Pesquisa inédita sugere que o art. 20 da nova LINDB pôs o dedo na ferida
JOTA
Há cinco anos, a Lei 13.655 reformou a Lei de Introdução às Normas do Direito Brasileiro (LINDB). Desde então, ela tem influído amplamente no debate acadêmico e já inspirou outras reformas, como nas Leis da Improbidade e das Contratações Públicas, ambas de 2021.
Há um ponto em que a obediência à lei ainda parece incerta. A nova LINDB, em seu art. 20, exigiu que o gestor, o juiz ou o controlador, antes de decidirem “com base em valores jurídicos abstratos”, considerem as possíveis “consequências práticas” das decisões que imaginarem.
Ao contrário do que alguns críticos andaram dizendo, a norma não mandou desprezar as regras jurídicas e analisar consequências. Tratou de coisa bem diversa: das decisões construídas a partir de princípios abertos.
E o que ela disse? Que o juízo de adequação jurídica de tais decisões não pode se limitar à análise da compatibilidade lógica entre seu conteúdo e os valores jurídicos que a autoridade quer proteger.
Para o art. 20 da nova LINDB, o juízo tem de ir mais longe, testando ainda a adequação das consequências prováveis das decisões. Isso não é simples, como acadêmicos vêm apontando (uma síntese neste artigo de Fernando Leal). Mas é vital. A função pública não é para ser fácil.
Só que parece haver problema maior, revelado em pesquisa sobre os posicionamentos éticos dos brasileiros, que Álvaro Machado Dias e Hélio Schwartsman conceberam e divulgaram em artigo na Folha de S.Paulo.
Para julgar se uma ação é certa ou errada, 66,1% dos brasileiros preferem fazê-lo com base na intencionalidade de quem a pratica, não nas consequências que ela provoca (logo, brasileiros são mais principistas). De outro lado, apenas 33,9% priorizam as consequências (são mais consequencialistas).
Esses dados sugerem que, contrariando o art. 20 da nova LINDB, cerca de 2/3 dos gestores, juízes e controladores do Brasil tendem a decidir como se consequências importassem menos do que intenções.
Mais um dado da pesquisa, a que tive acesso pelo próprio Hélio Schwartsman, levanta outra preocupação. Os principistas tendem a enxergar o mundo com lentes bem mais negativas: entre consequencialistas, há equilíbrio entre os que vêm o mundo como aprazível ou hostil (31% x 32%); já entre principistas, a visão pessimista predomina com folga (36%) sobre a otimista (24%).

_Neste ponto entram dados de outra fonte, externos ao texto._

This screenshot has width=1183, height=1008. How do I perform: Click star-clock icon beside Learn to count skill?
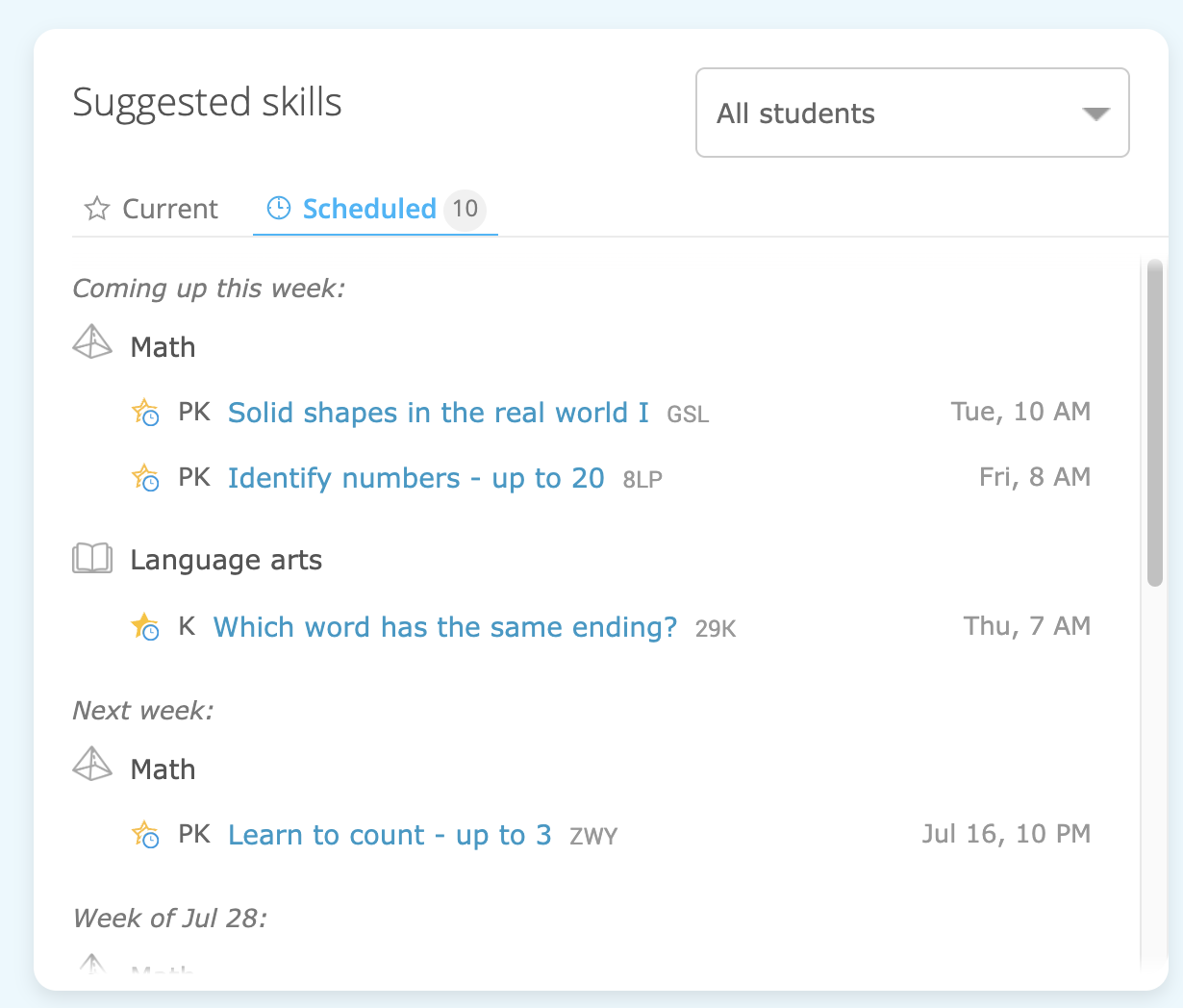click(145, 835)
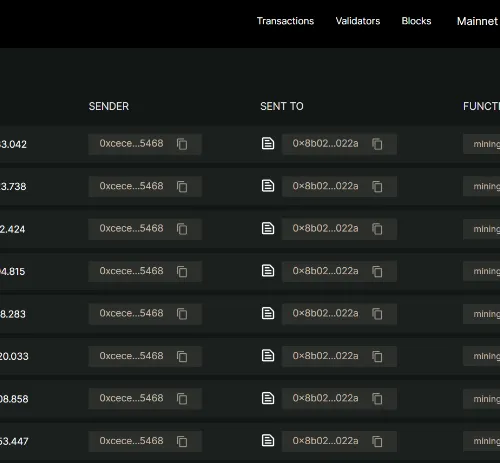
Task: Open the Transactions page
Action: click(x=285, y=21)
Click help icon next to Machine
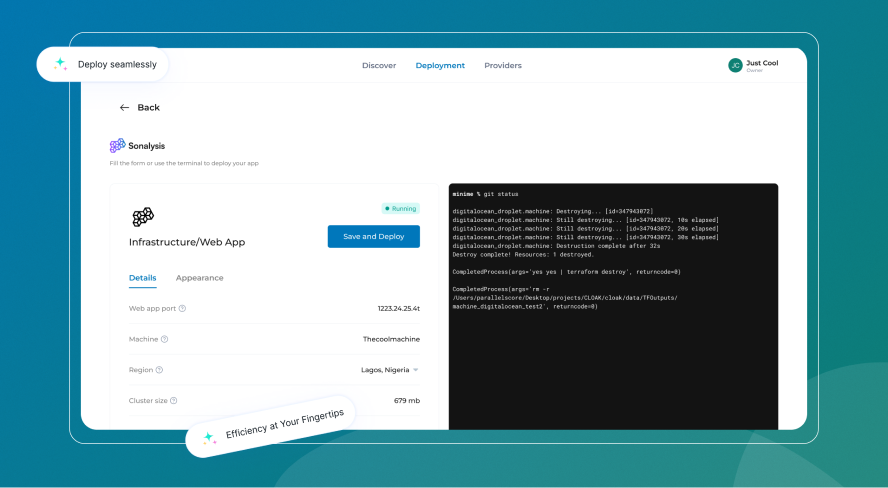Viewport: 888px width, 488px height. coord(165,339)
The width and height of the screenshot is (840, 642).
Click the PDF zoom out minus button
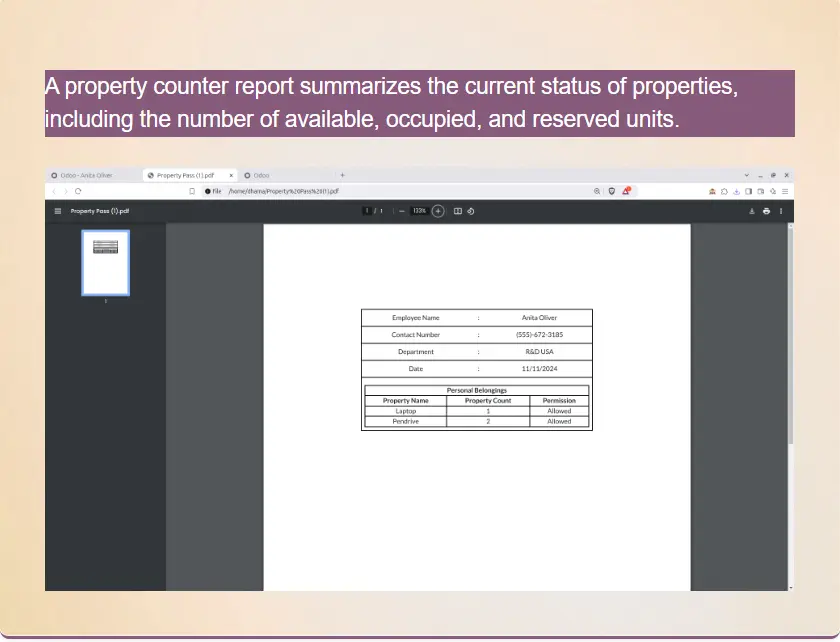(x=402, y=211)

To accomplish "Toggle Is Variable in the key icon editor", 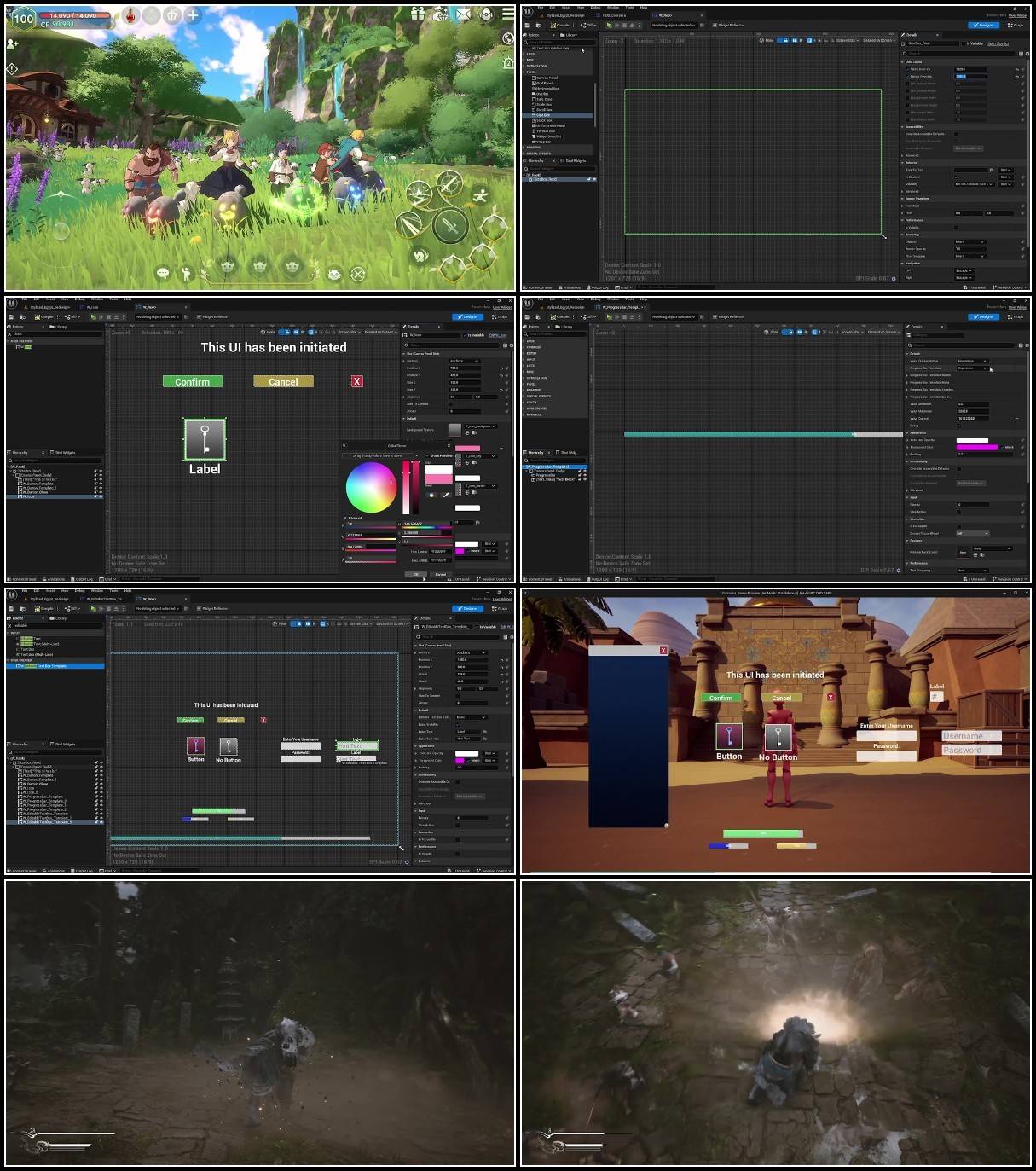I will click(x=465, y=335).
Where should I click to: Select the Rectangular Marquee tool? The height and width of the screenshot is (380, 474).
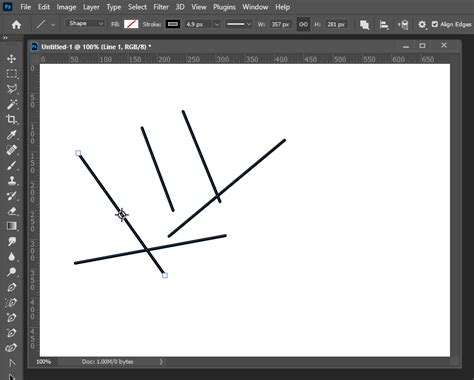12,73
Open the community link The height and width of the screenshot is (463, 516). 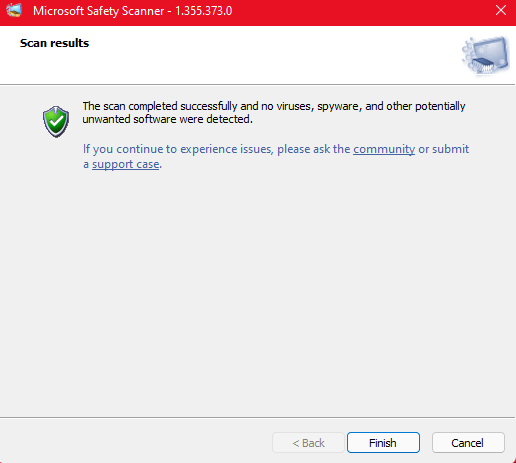(x=384, y=149)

É possível inferir, então, que gestores, juízes e controladores principistas (cerca de 2/3 do total) tendem a intervir bem mais que os consequencialistas nas situações do mundo, pois costumam vê-las como negativas.
A mistura é arriscada: agentes públicos com mais incentivos para agir como reformadores do mundo (lembrando aqui a imagem de Monteiro Lobato) valorizam mais as próprias intenções do que as consequências que suas decisões de fato geram.
Quer dizer: para a nova LINDB pegar em definitivo, tem de haver um maciço esforço de demonstração do valor do consequencialismo no campo público. Um desafio, mas é o caminho para fazer as autoridades diminuírem os desvios na aplicação dos famosos princípios.